The general looked down at the golf ball sized device. “Well there’s two things wrong with this, three if you include the design.”
“I can assure you there isn’t, I’ll grant that it could look a little more obvious, but technically it’s sound.”
“If the atoms instantly reform, how does that change anything,” the General asked.
“The damage is total and systemic, the atoms don’t just go back exactly as they were. You know the saying, you can’t unscramble an egg,” the salesman said, happy to have a question he could handle.
“Well that just leaves one question,” the General stated, “If nothing stops this thing for twenty metres, how in all that is holy do you think a space marine can use it?”
The salesman looked perplexed, “They’re quite simple, you quite literally just point and shoot.”
“At least twenty percent of combat operations occur in space, that’s usually where the bad guys operate, not to mention the risk to hostages, and by standers, but most ships are barely twenty metres wide. You fire that and you’ll space everyone. And while I’m sure it’ll probably has a one hundred percent kill rate, a trooper would be better off with grenades.”
The salesman was speechless, not sure how to turn the pitch around, it had very suddenly gone away from him. The techs at R&D had assured him few would grasp the complexities of a weapon like this, they didn’t mention the simplicities.
“We have an order from your government already,” the salesman said, “Your sign off is a courtesy. I doubt you’ll be popular, a lot of jobs rely on this project, and the fees for cancelling will be astronomical.”

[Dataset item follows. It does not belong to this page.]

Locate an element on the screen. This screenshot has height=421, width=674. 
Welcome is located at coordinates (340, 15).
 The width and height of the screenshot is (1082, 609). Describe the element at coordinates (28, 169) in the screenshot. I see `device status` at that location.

“Politics interests me so very little,” the General noted, “However since all you really have is a letter of interest I’m sure my government will be fine. They’d have more than a few political problems with a score of several spaced Marines, don’t you think. And since you’ve just been bragging about grants for fake research goals, I’m sure your in a position to weather the financial impacts, unless the government were to put a stop to them. Good day.” The General immediately walked away, heading back to his shuttle that would bring him back to his ship.
With that, the weapon salesman’s hopes for a multi million commission were dashed, worst still he would have to explain to his bosses the failure of a project he hadn’t even been involved with.